## SUPPLIED RECORDS
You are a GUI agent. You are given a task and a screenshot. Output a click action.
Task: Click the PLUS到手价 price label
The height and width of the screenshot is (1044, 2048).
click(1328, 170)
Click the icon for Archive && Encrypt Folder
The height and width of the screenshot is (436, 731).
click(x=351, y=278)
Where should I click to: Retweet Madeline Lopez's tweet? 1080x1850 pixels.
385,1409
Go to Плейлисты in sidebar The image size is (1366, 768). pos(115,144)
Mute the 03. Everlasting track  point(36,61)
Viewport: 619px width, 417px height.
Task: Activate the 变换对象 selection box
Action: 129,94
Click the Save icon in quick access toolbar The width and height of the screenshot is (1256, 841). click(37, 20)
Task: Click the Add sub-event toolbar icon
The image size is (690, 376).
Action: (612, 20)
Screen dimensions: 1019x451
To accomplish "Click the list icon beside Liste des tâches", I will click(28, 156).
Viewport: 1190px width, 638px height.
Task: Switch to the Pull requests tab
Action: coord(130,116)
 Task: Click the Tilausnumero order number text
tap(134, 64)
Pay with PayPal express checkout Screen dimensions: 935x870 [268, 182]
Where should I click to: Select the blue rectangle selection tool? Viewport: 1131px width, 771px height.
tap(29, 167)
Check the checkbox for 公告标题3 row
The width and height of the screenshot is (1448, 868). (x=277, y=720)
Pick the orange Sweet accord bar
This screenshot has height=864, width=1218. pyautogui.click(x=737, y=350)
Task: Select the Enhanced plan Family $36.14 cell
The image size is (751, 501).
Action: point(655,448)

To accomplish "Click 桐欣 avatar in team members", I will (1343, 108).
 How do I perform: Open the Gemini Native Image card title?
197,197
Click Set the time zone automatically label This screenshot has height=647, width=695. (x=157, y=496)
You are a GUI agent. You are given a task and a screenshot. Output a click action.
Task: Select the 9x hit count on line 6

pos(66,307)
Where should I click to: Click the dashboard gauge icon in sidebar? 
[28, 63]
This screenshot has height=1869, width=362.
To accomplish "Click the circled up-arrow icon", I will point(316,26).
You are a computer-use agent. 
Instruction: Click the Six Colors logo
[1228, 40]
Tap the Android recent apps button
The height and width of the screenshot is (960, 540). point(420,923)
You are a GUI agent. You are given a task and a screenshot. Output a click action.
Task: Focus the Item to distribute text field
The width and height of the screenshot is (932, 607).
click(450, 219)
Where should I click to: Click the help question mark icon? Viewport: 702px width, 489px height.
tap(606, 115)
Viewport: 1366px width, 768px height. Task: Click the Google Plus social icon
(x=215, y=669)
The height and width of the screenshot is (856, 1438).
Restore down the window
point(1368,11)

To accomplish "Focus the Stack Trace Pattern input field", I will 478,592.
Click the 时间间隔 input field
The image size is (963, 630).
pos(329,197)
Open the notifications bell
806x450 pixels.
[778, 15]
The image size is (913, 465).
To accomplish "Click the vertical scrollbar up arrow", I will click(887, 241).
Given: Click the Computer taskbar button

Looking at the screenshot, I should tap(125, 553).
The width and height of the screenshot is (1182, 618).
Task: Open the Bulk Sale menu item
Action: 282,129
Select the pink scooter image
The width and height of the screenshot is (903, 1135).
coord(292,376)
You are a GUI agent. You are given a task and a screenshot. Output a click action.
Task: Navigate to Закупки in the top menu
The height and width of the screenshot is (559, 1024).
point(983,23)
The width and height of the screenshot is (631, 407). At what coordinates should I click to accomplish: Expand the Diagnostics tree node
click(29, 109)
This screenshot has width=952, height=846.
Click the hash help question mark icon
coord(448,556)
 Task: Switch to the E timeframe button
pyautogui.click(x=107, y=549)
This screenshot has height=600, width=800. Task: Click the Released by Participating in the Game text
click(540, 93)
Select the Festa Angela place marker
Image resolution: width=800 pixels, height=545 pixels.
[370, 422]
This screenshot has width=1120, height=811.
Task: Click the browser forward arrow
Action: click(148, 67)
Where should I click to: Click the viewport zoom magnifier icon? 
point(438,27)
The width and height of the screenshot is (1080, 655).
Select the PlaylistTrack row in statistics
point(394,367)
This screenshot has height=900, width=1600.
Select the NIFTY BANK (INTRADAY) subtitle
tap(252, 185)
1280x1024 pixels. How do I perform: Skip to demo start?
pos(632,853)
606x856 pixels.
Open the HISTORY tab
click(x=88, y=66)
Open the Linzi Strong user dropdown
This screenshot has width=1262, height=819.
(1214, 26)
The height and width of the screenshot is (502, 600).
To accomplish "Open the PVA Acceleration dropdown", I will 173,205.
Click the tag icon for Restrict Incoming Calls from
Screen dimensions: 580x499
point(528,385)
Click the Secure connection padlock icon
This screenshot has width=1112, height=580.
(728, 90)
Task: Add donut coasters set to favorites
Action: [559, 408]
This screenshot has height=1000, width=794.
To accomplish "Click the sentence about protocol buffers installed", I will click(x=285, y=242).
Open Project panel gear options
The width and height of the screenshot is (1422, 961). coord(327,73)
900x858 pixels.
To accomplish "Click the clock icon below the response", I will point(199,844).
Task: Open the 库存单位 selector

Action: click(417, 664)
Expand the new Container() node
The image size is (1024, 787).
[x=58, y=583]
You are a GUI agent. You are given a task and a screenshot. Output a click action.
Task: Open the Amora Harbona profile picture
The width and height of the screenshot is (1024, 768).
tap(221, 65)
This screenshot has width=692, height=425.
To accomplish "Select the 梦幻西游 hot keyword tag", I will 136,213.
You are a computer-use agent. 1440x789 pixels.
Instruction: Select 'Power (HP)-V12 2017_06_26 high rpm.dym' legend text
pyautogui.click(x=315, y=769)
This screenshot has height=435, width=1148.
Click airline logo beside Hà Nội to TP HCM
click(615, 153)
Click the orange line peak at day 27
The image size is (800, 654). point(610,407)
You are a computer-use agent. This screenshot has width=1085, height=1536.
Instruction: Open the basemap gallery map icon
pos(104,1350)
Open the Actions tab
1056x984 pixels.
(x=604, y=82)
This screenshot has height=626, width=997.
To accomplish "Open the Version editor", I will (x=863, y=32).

## EXERCISE DETAILS
The reply should hold only the lines from the beginning of the listing above through the line with "Go to Плейлисты", each one written exactly as it appears.

## EXERCISE RESPONSE
You are a GUI agent. You are given a task and a screenshot. Output a click action.
Task: Click the PLUS到手价 price label
The height and width of the screenshot is (1044, 2048).
click(1328, 170)
Click the icon for Archive && Encrypt Folder
The height and width of the screenshot is (436, 731).
click(x=351, y=278)
Where should I click to: Retweet Madeline Lopez's tweet? 1080x1850 pixels.
385,1409
Go to Плейлисты in sidebar The image size is (1366, 768). pos(115,144)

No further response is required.